The night before the wedding we had our rehearsal dinner hosted by Wayd and Alice(Doug's parents) it was so much fun! Once we finished Doug took me back to my parents house and we talked for awhile with Rosie and Kevin and my family....it all seemed so surreal and I couldn't believe my wedding day was actually here!
The next morning everything was calm-dad made breakfast while mom did my nails and we just hung out and talked. As I was finishing last minute touches Mom and Les got their hair done and I headed to the mall. I know it is against the rules to be alone on your wedding day but I was and it felt right-it gave me time to realize what was going on and to think and to be happy and excited!
I went to get my hair done, came home and my mom and Les loaded my dress in the truck(all the while freaking out that it might get dirty) and I remember that my Dad insisted that he be the one that drive me, while Mom, Les and Mike came over in the car.
As we drove over to the reception center I don't remember anything we said but I remember that my dad did what he always does: he gave me some advice, made some small talk and told me that I would figure anything out that came my way. You see that is how my parents are-they tell you the theory or lesson and then throw you in to learn the reality all on your own- the wisdom in it is too magnificent for words.
Then it was time to get ready. Most things are a blur but the important parts are still there: Les making sure everything was perfect, mom trying not to cry, Doug arriving late because he was too busy averting disaster with the tuxes and rental car, and giving each of my bridesmaids a gift and letting each one know what they meant to me.(this was the only time that I cried at my wedding, which seems weird, but if you know me it makes sense)

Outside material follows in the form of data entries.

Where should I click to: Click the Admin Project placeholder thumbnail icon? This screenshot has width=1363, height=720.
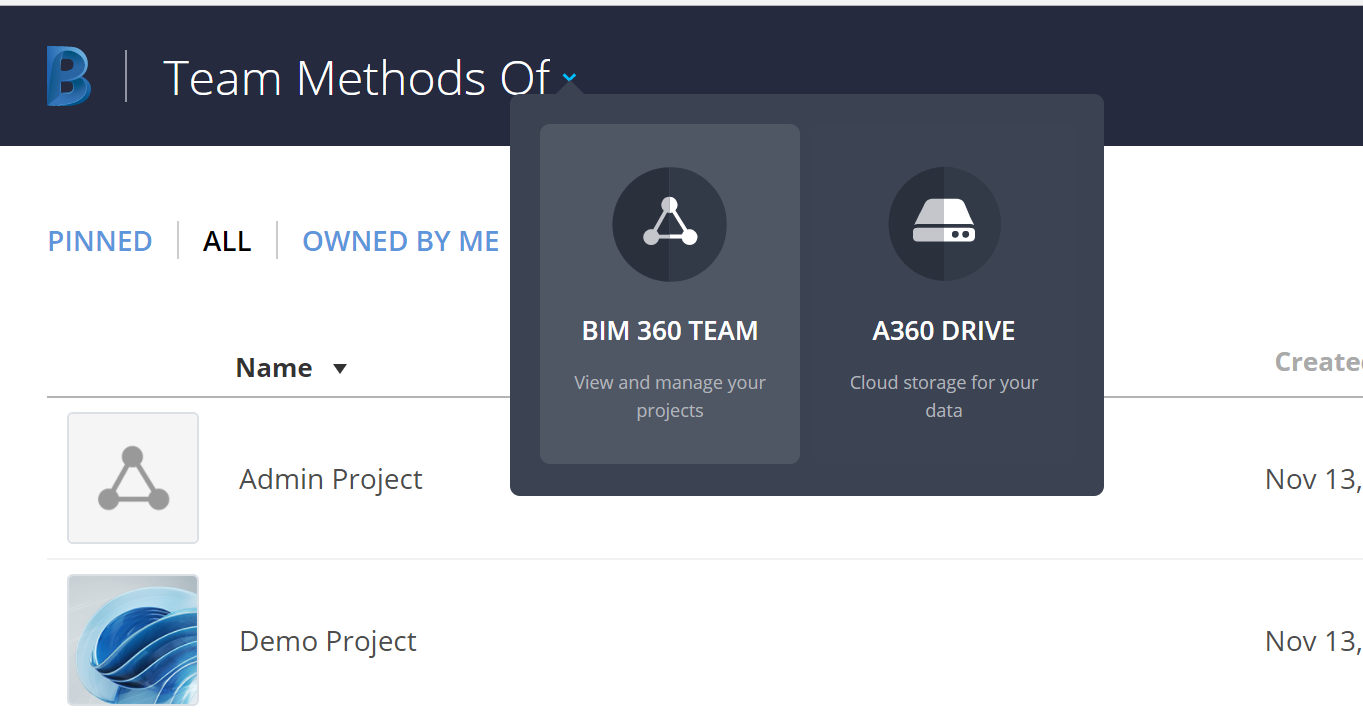132,477
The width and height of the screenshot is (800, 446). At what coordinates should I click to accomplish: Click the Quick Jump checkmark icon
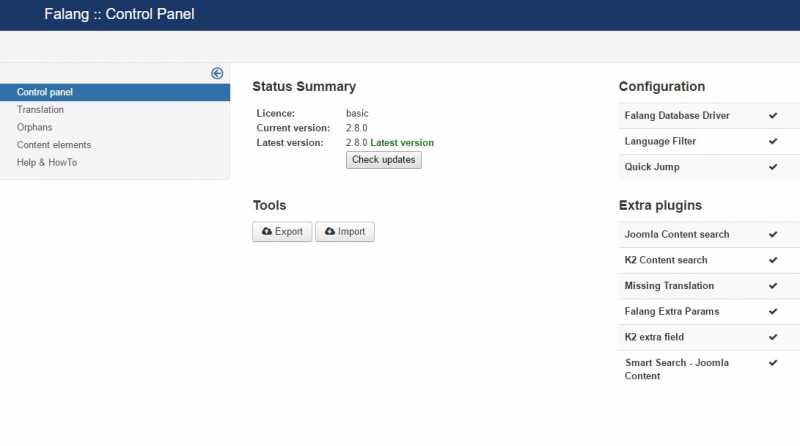click(x=773, y=167)
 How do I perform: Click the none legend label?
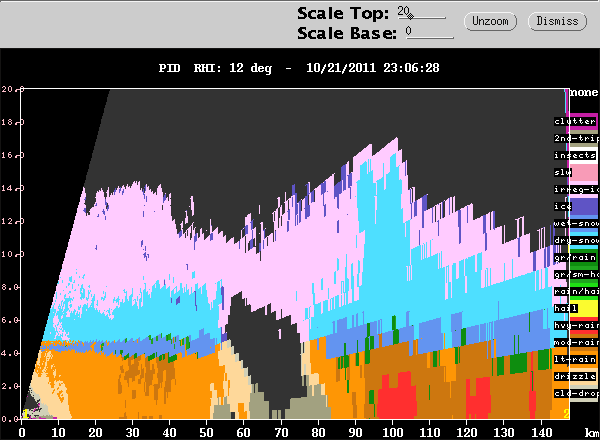pyautogui.click(x=584, y=92)
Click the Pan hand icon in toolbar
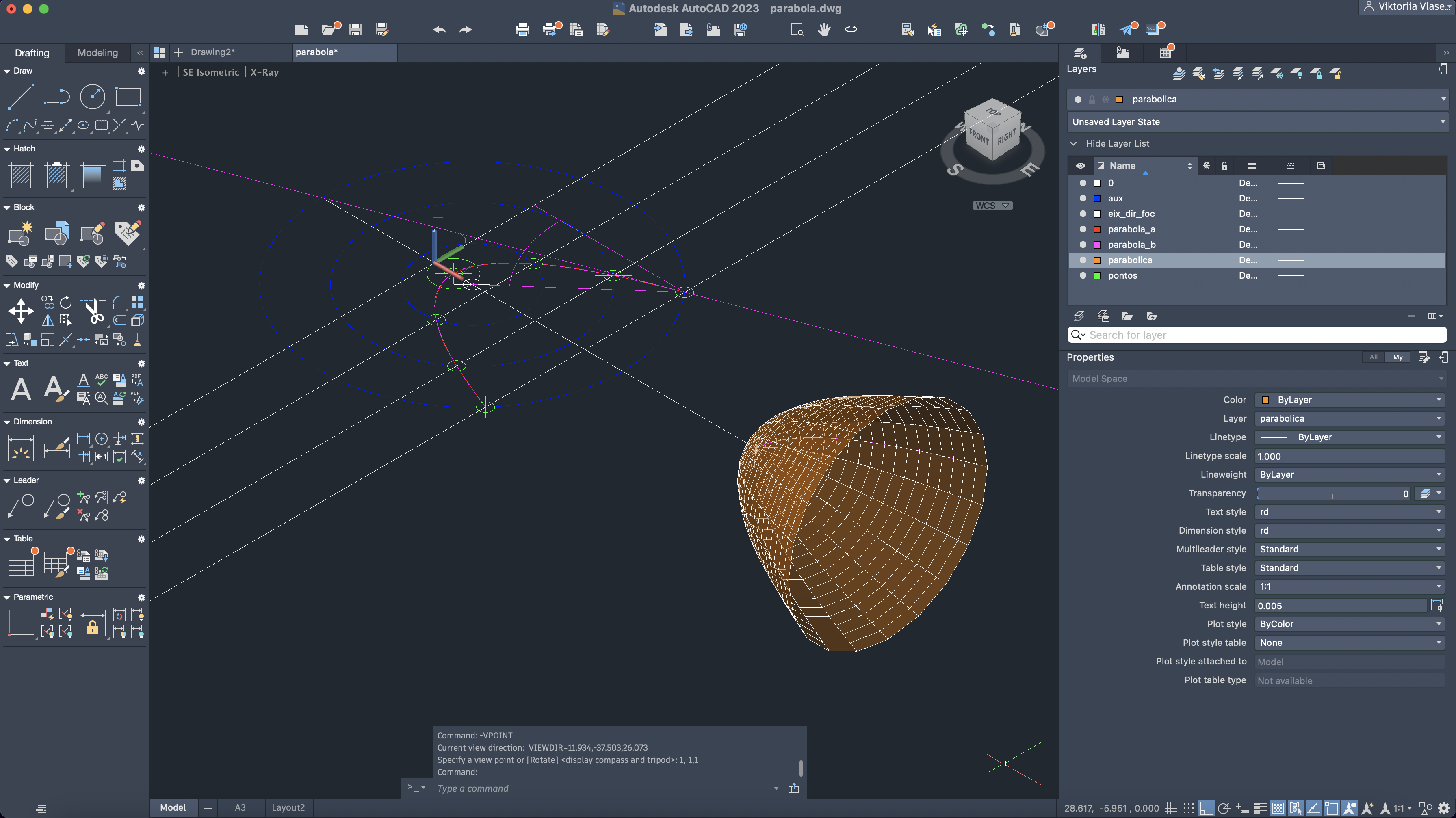Screen dimensions: 1456x818 (x=823, y=29)
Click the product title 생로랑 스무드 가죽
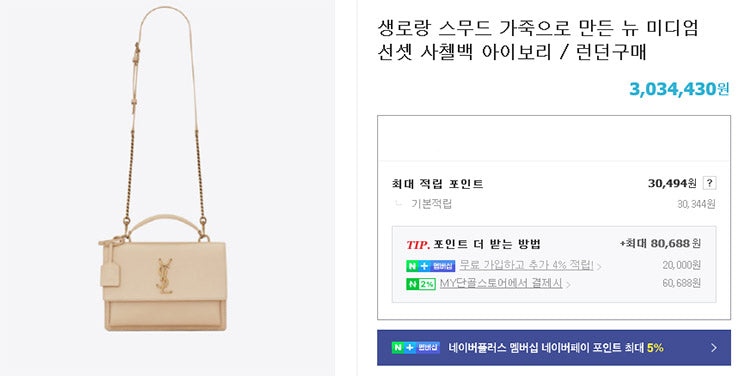 538,40
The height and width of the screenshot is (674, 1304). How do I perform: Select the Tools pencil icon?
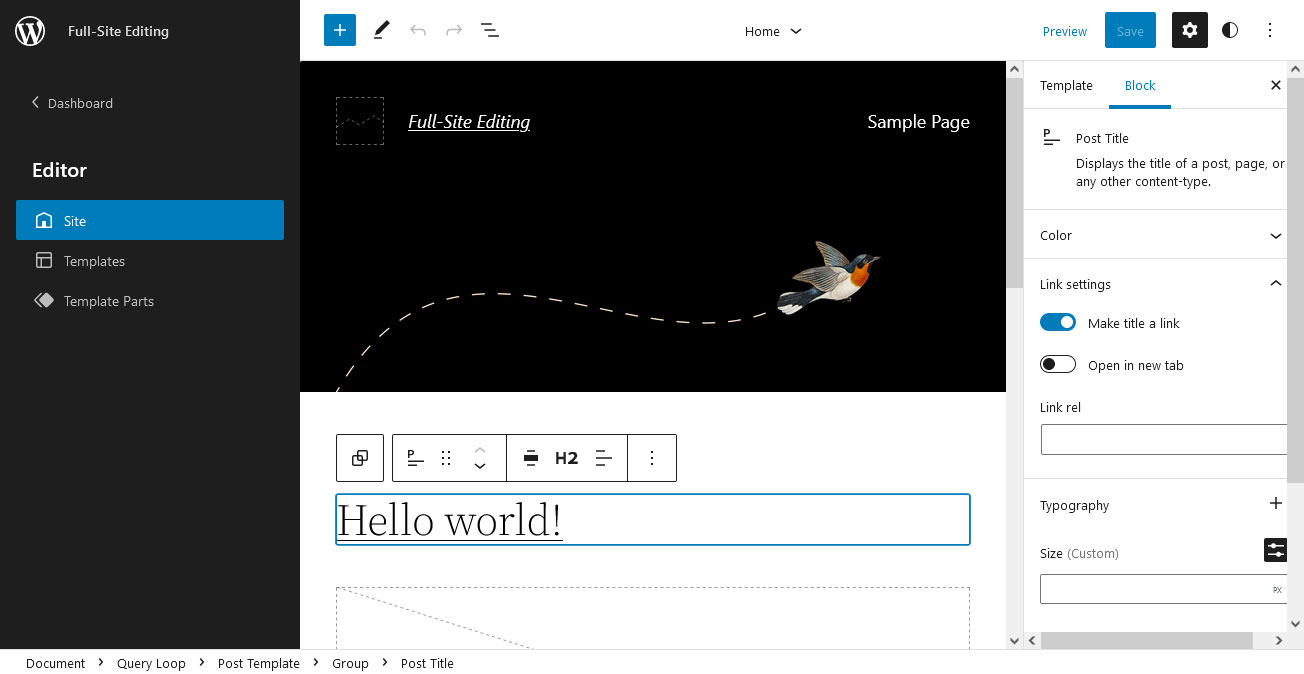coord(380,30)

Then it was time to go! I met my dad, walked through the sea of faces representing my past, present and future to Doug, who's tears mixed with a BIG grin reminded me of exactly why I was so lucky to be marring him.
We toasted, talked, danced we sang happy b'day to my Grandpa Bench(it really was his birthday)and finally left on our honeymoon, beginning a life that I can only describe so far as rich, full and while always changing-is always complete.
I will post a pic when we get back home in a few weeks-we have changed A LOT in 5 years!